Retype the line in which "Given: Click the -23,892 Other Payers total" appears, then every line after it until the records end. Leave out the pictures.

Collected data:
- - -
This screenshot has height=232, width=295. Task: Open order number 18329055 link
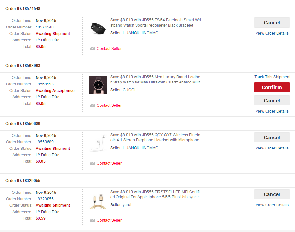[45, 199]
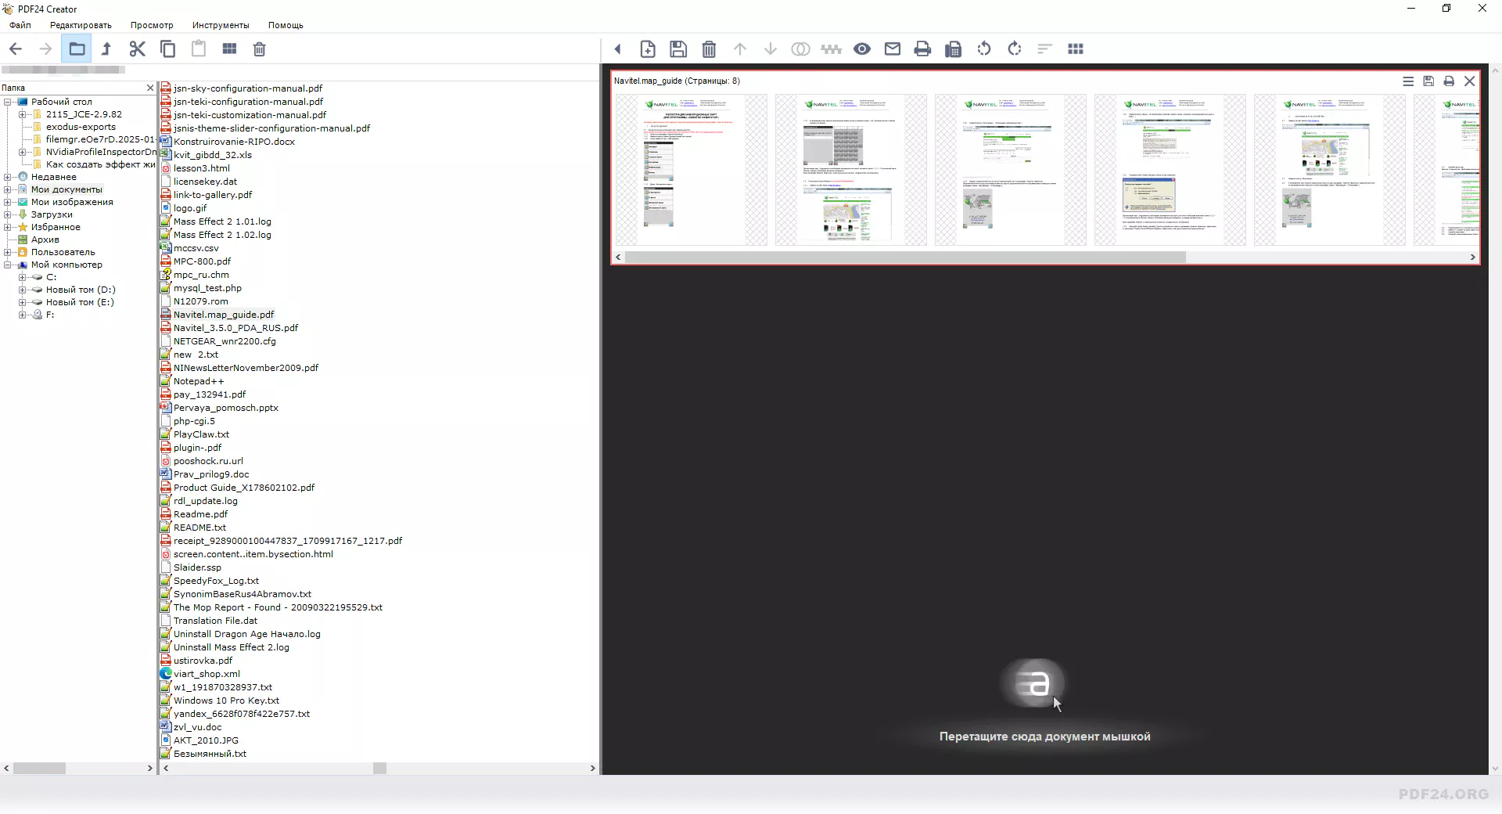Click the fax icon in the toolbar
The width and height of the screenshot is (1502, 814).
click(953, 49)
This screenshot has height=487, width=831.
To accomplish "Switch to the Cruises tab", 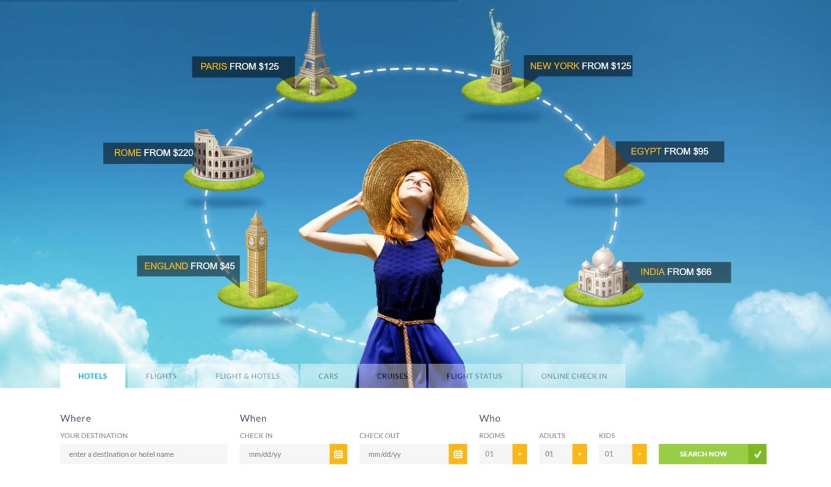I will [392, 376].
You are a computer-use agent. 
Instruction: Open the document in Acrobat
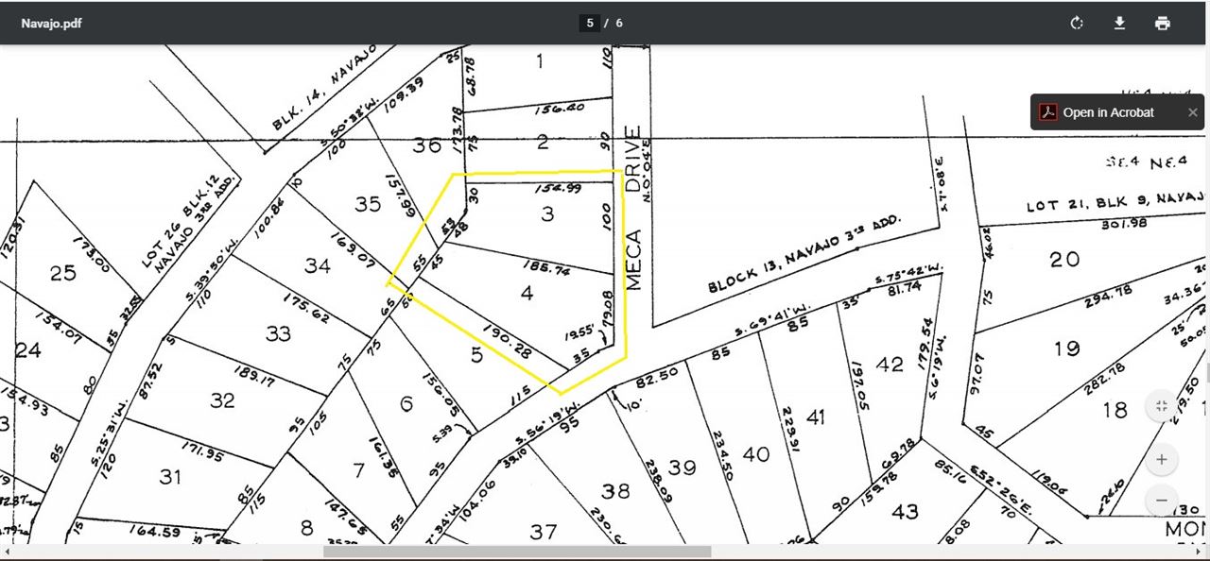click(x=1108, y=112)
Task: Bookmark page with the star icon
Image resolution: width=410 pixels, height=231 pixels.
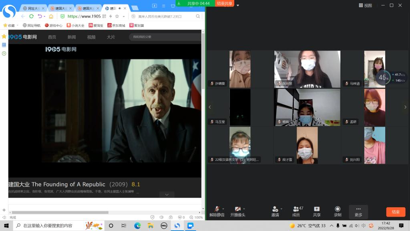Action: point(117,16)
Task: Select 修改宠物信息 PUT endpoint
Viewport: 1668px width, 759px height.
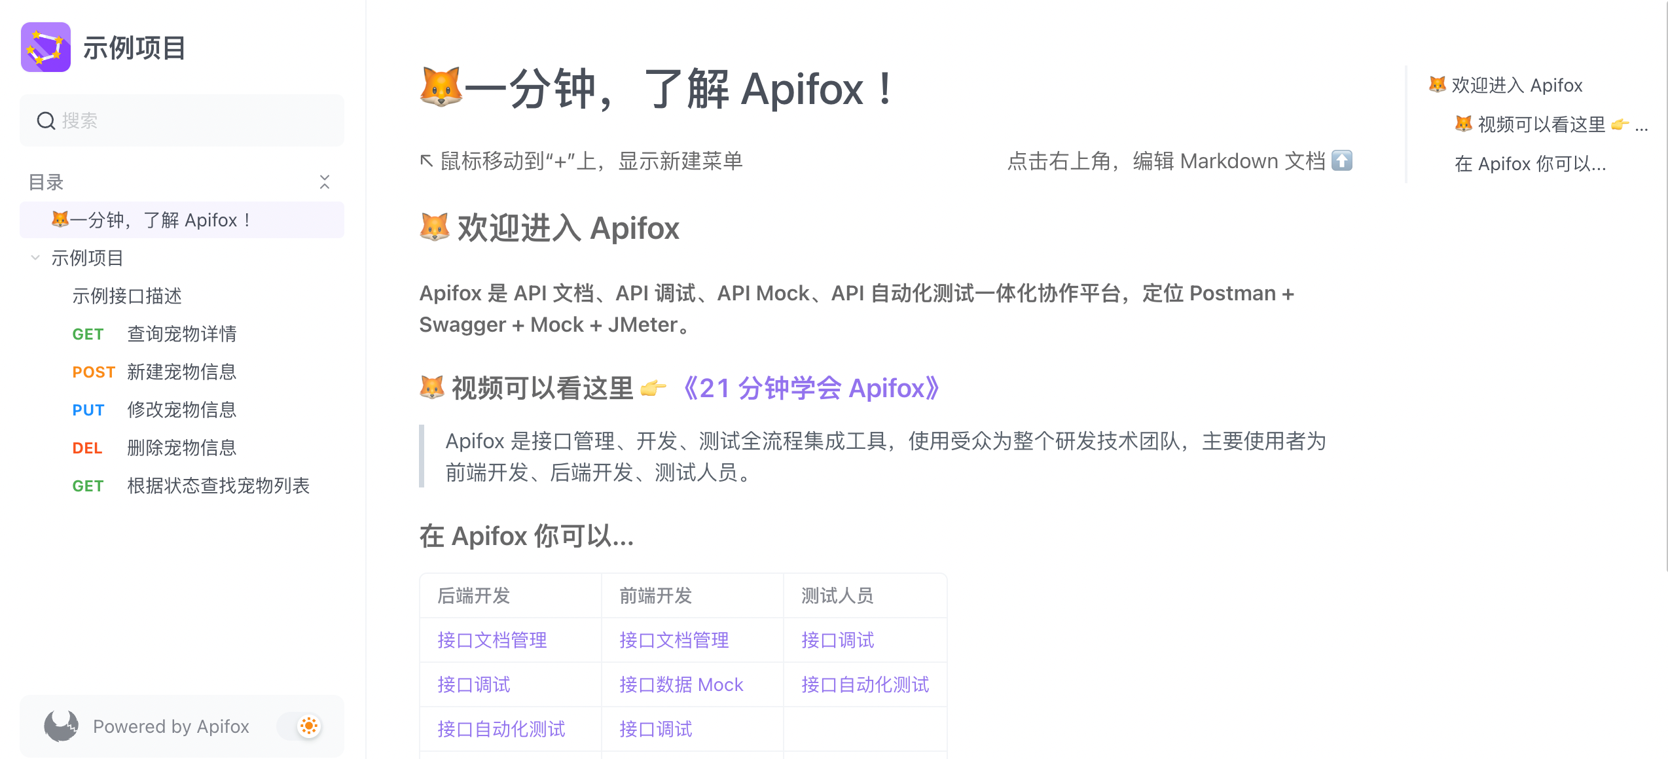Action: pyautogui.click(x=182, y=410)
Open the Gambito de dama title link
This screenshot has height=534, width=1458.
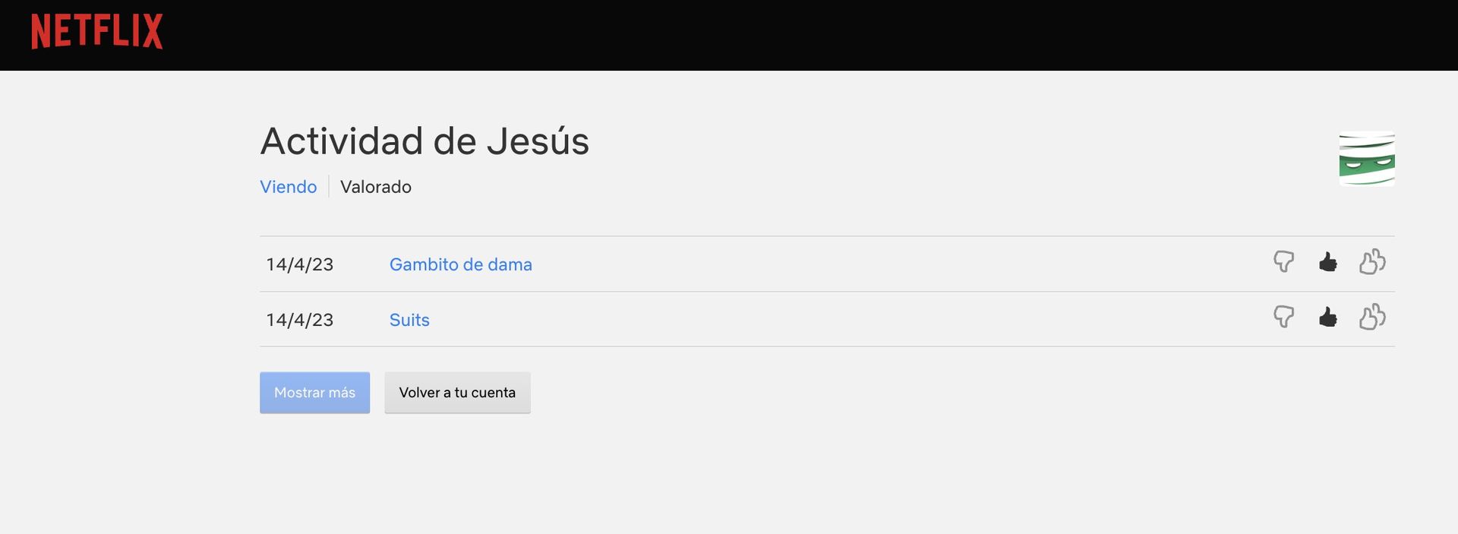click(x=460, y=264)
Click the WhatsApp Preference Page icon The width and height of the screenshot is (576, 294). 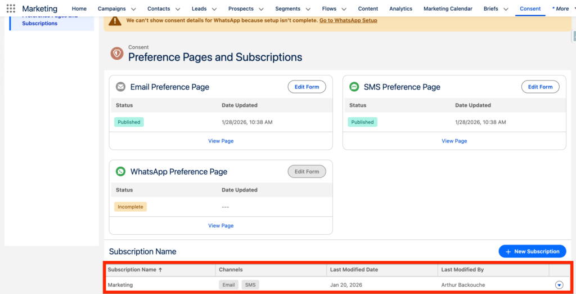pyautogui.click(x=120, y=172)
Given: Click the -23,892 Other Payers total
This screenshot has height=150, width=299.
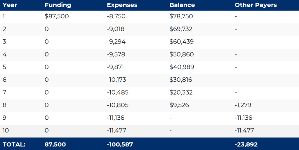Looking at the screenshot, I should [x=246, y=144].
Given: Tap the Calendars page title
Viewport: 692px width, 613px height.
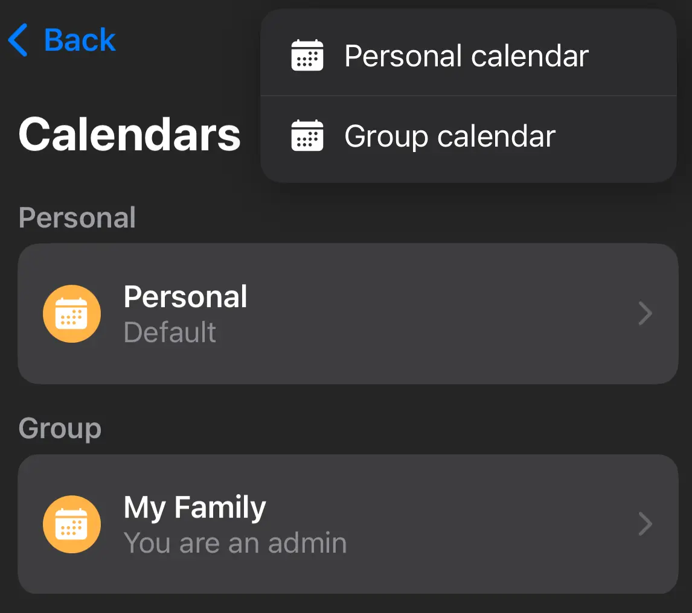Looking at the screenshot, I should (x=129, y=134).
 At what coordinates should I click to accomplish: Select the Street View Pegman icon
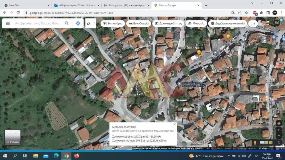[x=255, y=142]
- - -
| Task result |
Given: Click the -23,892 Other Payers total
This screenshot has height=150, width=299.
Looking at the screenshot, I should [x=246, y=144].
Given: Tap the Calendars page title
Viewport: 692px width, 613px height.
Looking at the screenshot, I should (x=129, y=134).
 At what coordinates should I click to accomplish: Select the Street View Pegman icon
[x=255, y=142]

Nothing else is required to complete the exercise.